The Green Paper outlines how we will tackle Britain’s public health crisis by completely overhauling Labour’s failing system of dealing with public health.Okaaaaayyyy …
Much greater responsibility for tackling problems like obesity, drug use and teenage pregnancy will be devolved to communities on a new payment-by results basis, with extra rewards for improving the public health of the poorest. In spending their dedicated public health budgets, communities will be obliged to partner with local bodies, like schools, businesses, councils and GPs.
I’m sorry, Mr Lansley, but just chucking the word "devolved" in there doesn’t fucking mean shit, you mendacious cunt.

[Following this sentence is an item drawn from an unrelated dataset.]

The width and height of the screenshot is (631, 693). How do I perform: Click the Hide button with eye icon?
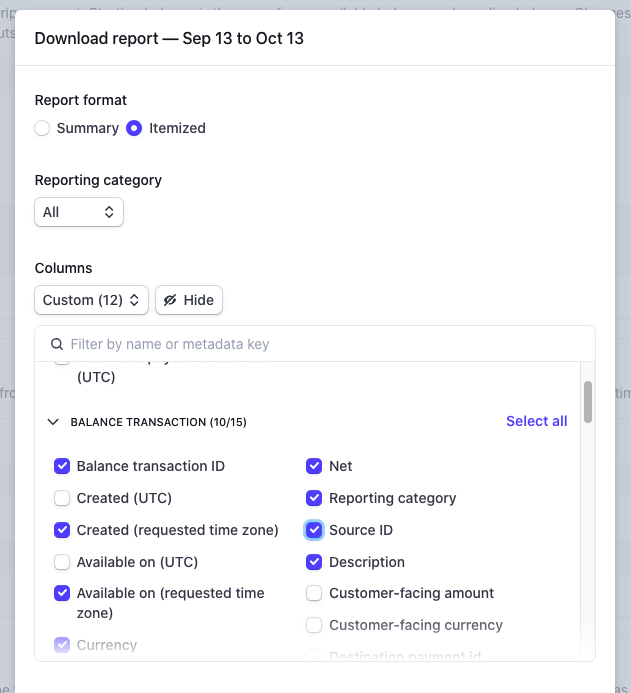(x=189, y=300)
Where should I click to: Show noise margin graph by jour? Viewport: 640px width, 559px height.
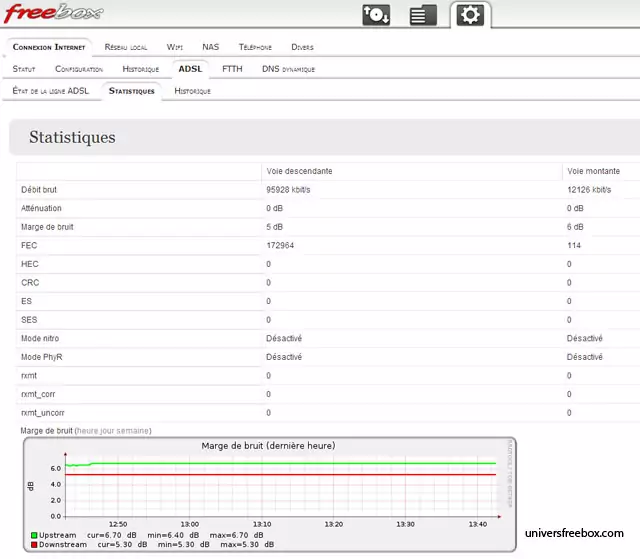click(x=106, y=430)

And what’s with this "partnering" cockwaffle? Obliged? So if my local trust doesn’t want to "partner", fuck them anyway? How is that "devolution", you lying fuck?
There will be a new focus on innovative strategies, with national campaigns harnessing the latest behaviour change research and delivered by providers who are paid by results. We will provide prizes for ‘open source’ suggestions for successful new public health strategies.
No. No. No. Just fucking NO!
And as assuredly as anything ‘good’ has been abandoned, everything ‘bad’ is being pursued with relish, and to the letter.
Schools, employers, the food and drink industry and communities themselves are being urged to do their bit to make the nation healthier.
Ministers said they wanted to unlock the potential of all sections of society in setting out their plans.
Projects being promoted include everything from bike training in schools to voluntary cuts in salt and fat content by food manufacturers.
I’m sorry? What? I seem to recall the last 10 years have been marked by schools forcing kids to have ‘healthy’ school meals, intruding into packed-lunch items in search of contraband calories, by the drinks industry being forced to adopt “Drink Aware” bollocks and food manufacturers ruining every damned item of food they’ve sold by replacing all the fat, salt and sugar with sawdust and grubs.
And as if companies don’t already do enough interfering and hectoring of their staff?
But no, it’s not enough. Andrew Lansley thinks there’s still some way to go. Still some potential to be unlocked. Because we’re not absolutely fucking miserable and downtrodden yet, so there must be pockets of joy, fun and indulgence that have remained beyond the reach of the bully-state.
Good job the Big Society is here to make sure that everyone is equally, and irrevocably miserable.
Isn’t this just the most New Labour thing you ever heard? Heir to Blair indeed.
If you voted for this, you’re a fucking idiot and I wouldn’t piss on you if you were on fire.